My comment: Along 18 months, or a bit longer, we have seen how
different policies and rules were useless. To inject funds into banks,
to stop foreclosures, to bailout banks, to promote or let merges and
acquisitions, etc. as many had predicted nothing worked to ease credit
market. Actual circumstances have not improved, they have worsened. As
the problem is no longer the banking system but a previous one (the
economy activity) whatever we do with banks will not be a crucial
change in the economy. In any case, a decission pending.

We decide to do nothing. To let trash, toxic assets, stay into the
trash can and let its owners, bankers and borrowers, to deal with it.
In my opinion this is the easier and cheaper way for Americans and for
US economy. I bet that we have heathy banks, credit unions or other
credit institutions in TX, OH, NC, VA, etc. that can be used to rise
credits, starting from scratch if necesary, as soon as the real
economy improves.  To forget current banks and let them fall to
bankrupcy or to survive by their own means.

The second option is what more and more people advise. To nationalize
banks. It seems the only way to force them to lend the funds that they
receive from the US government. It does not mean to blame banks, in
fact, banks are doing now what they should did in the past, to tighten
credit conditions and terms in order to preserve their future profits.
I guess that to nationalization would follow a financial policy
similar to what Chinese government is doing now, to loose credit terms
and conditions, to soften bank requirements (reserves, rates asset/
loans, etc.) and at the same time to fund them not to clean those
banks (that would be useless), but to revive credit market with fresh
loans

Peace and best wishes.

Xi

http://www.bloomberg.com/apps/news?pid=20601087&sid=a4Tl65kFU96s&refer=home

Feb. 2 (Bloomberg) -- President Barack Obama shouldn’t hesitate to
nationalize the banks that need to be bailed out, Nobel Prize-winning
economist Paul Krugman said.

“If taxpayers are footing the bill for rescuing the banks, why
shouldn’t they get ownership, at least until private buyers can be
found?” Krugman wrote in a column in the New York Times published
today. “But the Obama administration appears to be tying itself in
knots to avoid this outcome.”

His remarks echo those of Nassim Nicholas Taleb and Nouriel Roubini,
who said last week that nationalizations will be necessary to bring
the U.S. banking system out of insolvency. Obama will require banks to
bolster lending in return for government aid, lawmaker Barney Frank
said yesterday, stopping short of taking full ownership.

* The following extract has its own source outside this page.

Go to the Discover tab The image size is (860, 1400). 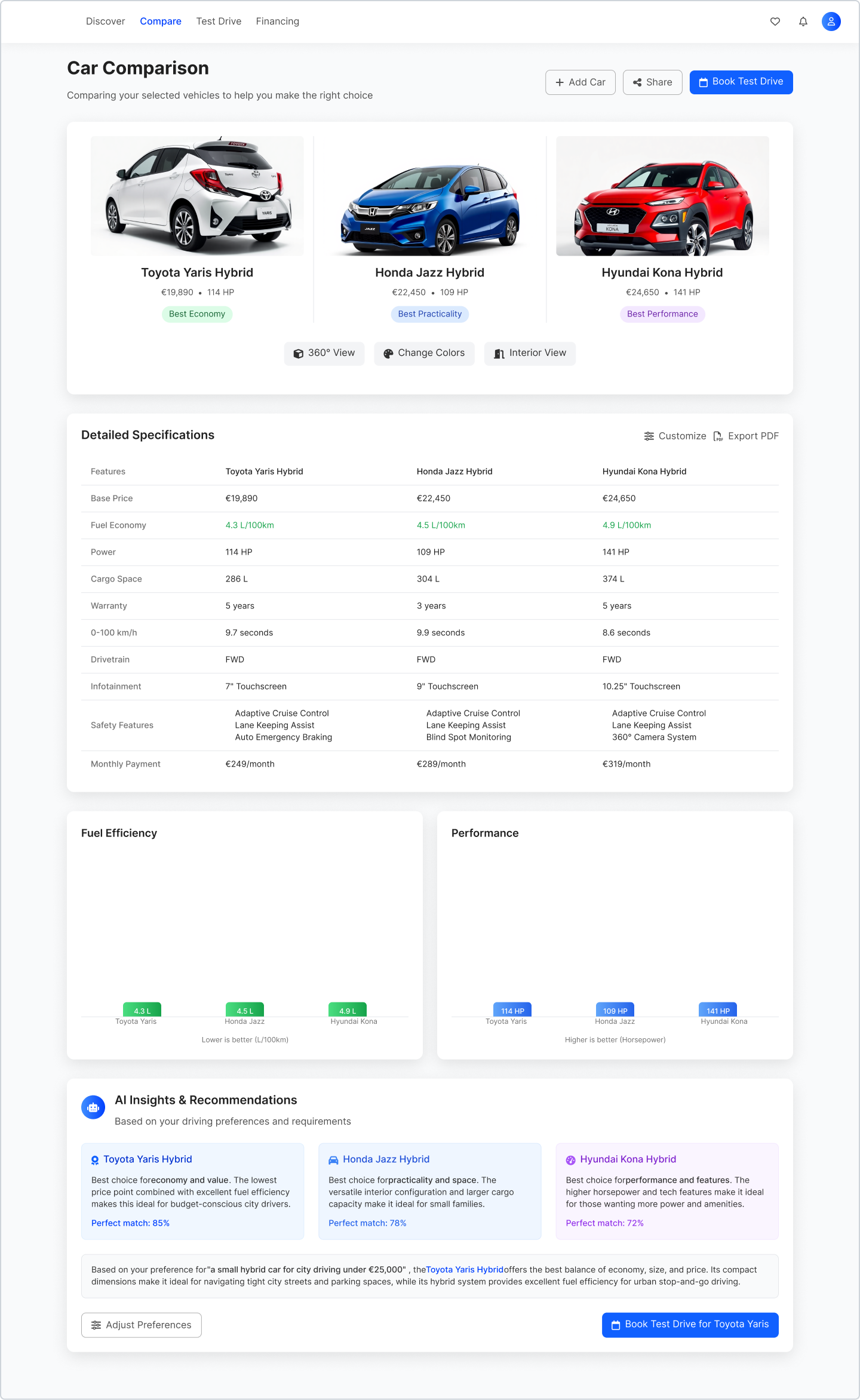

Krugman said the U.S. government’s rescue plan appears to put banking
risk with taxpayers when loans go bad while giving the rewards to
executives and shareholders when things go well. He cited newspaper
reports that Obama’s rescue plan will include government purchases of
troubled bank assets and guarantees against losses.

Treasury Secretary Timothy Geithner said on Jan. 28 that U.S.
officials will “do our best” to preserve the banking system run by
private shareholders.

Global economic growth will come close to a halt this year as more
than $2 trillion of bad assets in the U.S. help sink economies from
there to the U.K. and Japan, the International Monetary Fund said last
week.

The world’s largest economy may shrink at a 5.5 percent annual pace
this quarter after contracting at a 3.8 percent rate in the fourth
quarter, according to a forecast by economists at Morgan Stanley in
New York.

The government’s $819 billion economic stimulus package is still “very
much the right thing to do,” Krugman said.